Walmart is running a television commercial featuring Fire Department Coffee, a veteran-owned business founded in Rockford, Illinois. “Most of what Walmart spends goes to products made, grown, or assembled right here in the U.S. so we can invest back into our community,” the commercial says, describing Fire Department Coffee as “a mighty fine American business.” A Fire Department Coffee press release says, “We connected with Walmart through their Open Call initiative, a program designed to support U.S.-made, grown, or assembled products.”

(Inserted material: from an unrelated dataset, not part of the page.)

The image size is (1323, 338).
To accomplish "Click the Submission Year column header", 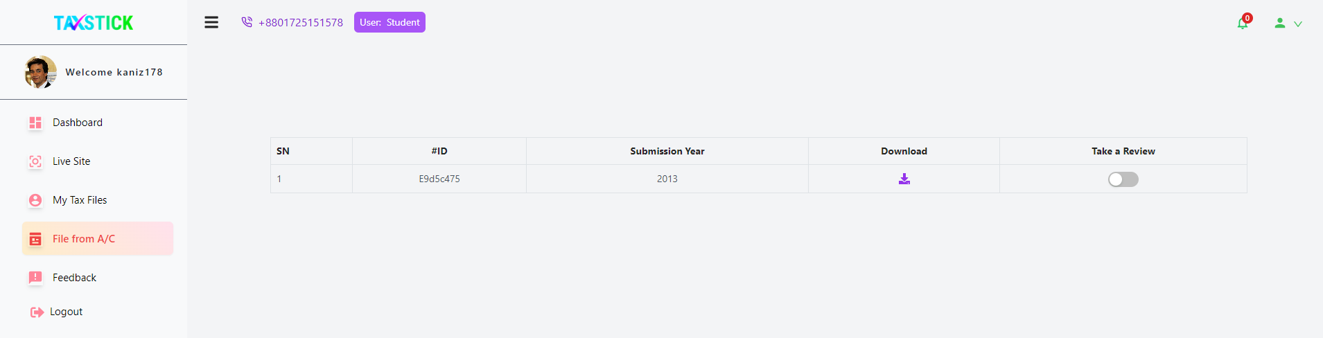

At a smaller scale than Walmart, if there is a men’s clothing brand right that is hot right now it is Buck Mason. The Wall Street Journal wrote about it on July 24 in a piece reporting that its “yearly growth has steadied to between 50% and 100%, with annual sales over $100 million.” A Journal headline said, “By reworking classics and being ‘relentless on quality for value,’ Buck Mason has emerged as the next big brand for just about every kind of guy.” Not mentioned by the Journal, but significant: Go to the Buck Mason home page and the top navigation bar looks like this:
There’s “men,” “women,” and “made in the USA” an acknowledgement that, first, it’s even feasible in 2025 to make clothing in the USA and second, that there are customers out there who are interested in buying it. “We don’t just design clothes; we make them. Buck Mason Knitting Mills allows us to manufacture entirely domestic, American-made products,” the website says. “Farms in California, Texas, and Georgia provide the premium cotton we use. From cotton grown and spun in America to our new mill in Mohnton, Pennsylvania, every step of the Buck Mason Knitting Mills process is domestic. That means quality control, but so much more. It means jobs, dignity, and pride.”